We don't seem to come across
examples of such flutes, so we can probably assume it never went into
production. I guess
that isn't surprising. With the new Boehm flute to build and
promote, with Carte taking over the company and Rudall and Rose both
leaving, and Carte's own flute designs to build and promote, the company
certainly had bigger fish to fry. Rudall Carte's 8-key flutes continued to
resemble Rudall & Rose flutes until the last few years before the end of
the century whereupon there was a sudden drop in length to meet the new
modern pitch requirement. Even then, they retained the distinctly
"old-fashioned", Nicholson's Improved era appearance.
Rudall & Carte 8-key, No 7120
McGee-Flutes Research Collection
The factory records date this
Rudall Carte 8-key at 27 February 1893, some 46 years since the Patent.
You can see it bears none of the changes proposed in the document.
A good thing?
It's possible that not
adopting the Patent plan was a good thing. Flutes made along those
lines would
have been a bit of a nightmare to maintain as the splitting we see around
embedded metal tubes would have happened in six places!
Conical slides?
An amusing aspect of the
drawing is that the slides appear to be conical, i.e. they appear to
follow the taper of the bore. A moment's thought shows that is
impossible - conical slides wouldn't slide! The mating surfaces
have to be cylindrical.
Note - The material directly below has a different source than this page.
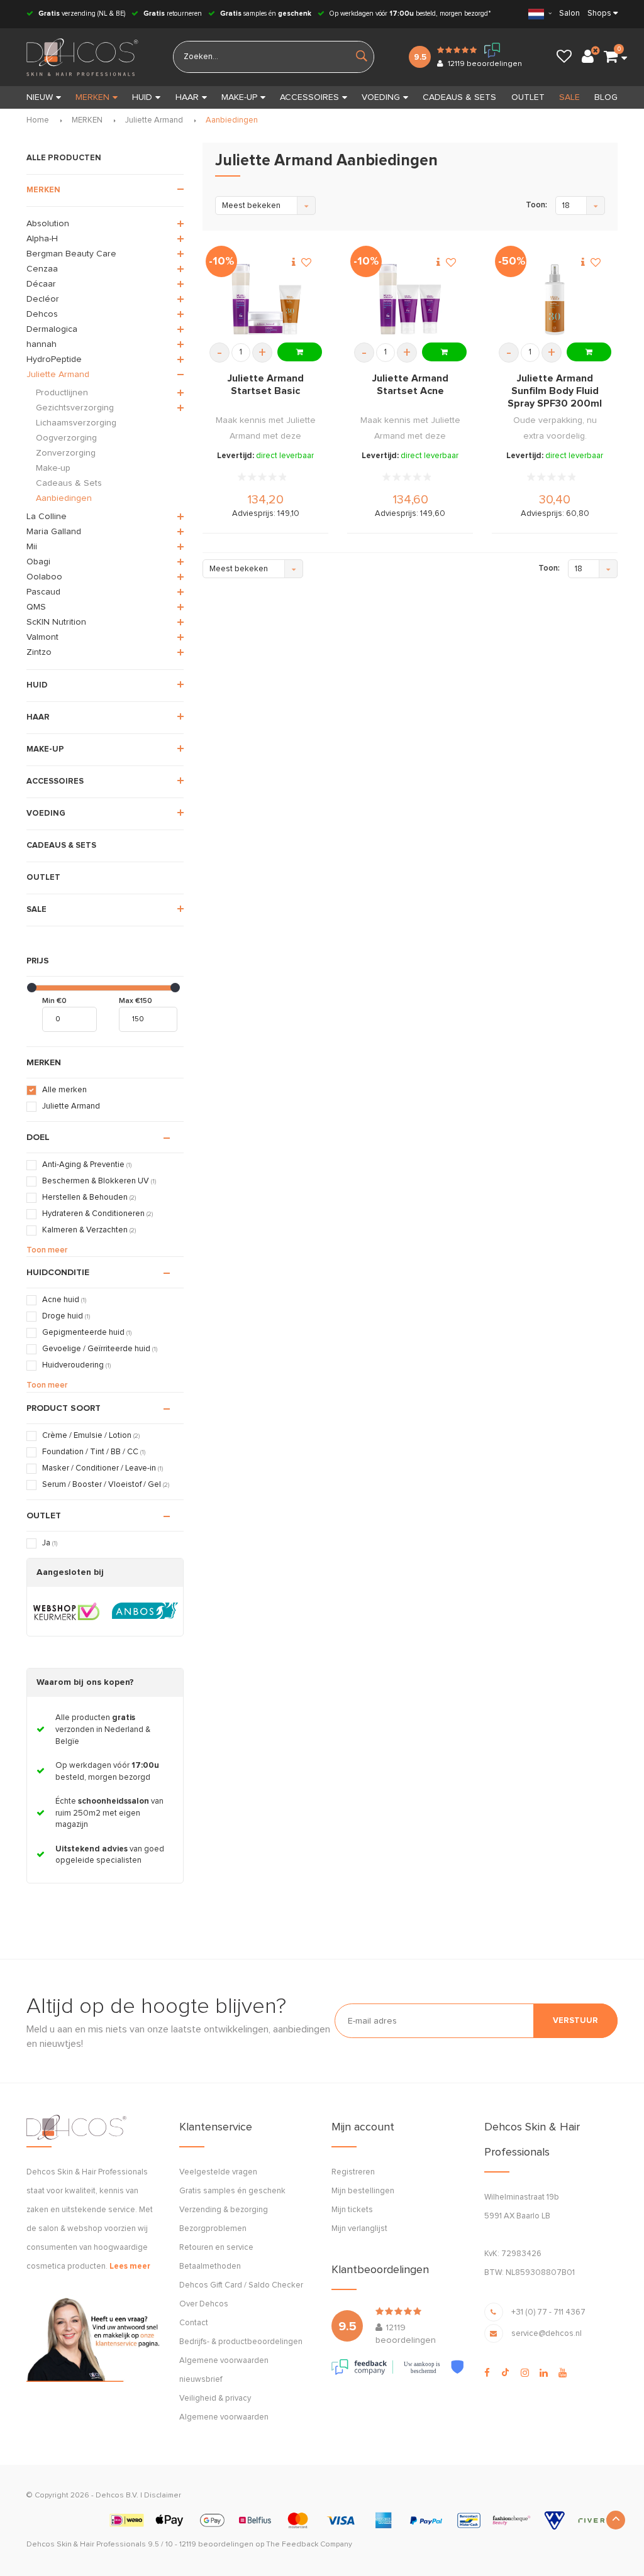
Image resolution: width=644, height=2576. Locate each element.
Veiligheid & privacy (215, 2398)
The maker would have the freedom to decide
about the innermost surface.
If the slide was just
soldered up from sheet metal, the inside would then also be cylindrical,
and would represent a distortion of the tapered bore. Not too much
of a distortion, as it turns out. The longest slide is 32mm, and
over that length, the bore should taper by about 0.6mm. You could
minimise the impact and to some extent balance out the error by making
it 0.3 too small at the uphill end, and 0.3mm too big at the downhill
end. Alternatively, you could make the inside of the inner slide
taper, but that's probably getting a bit obsessive.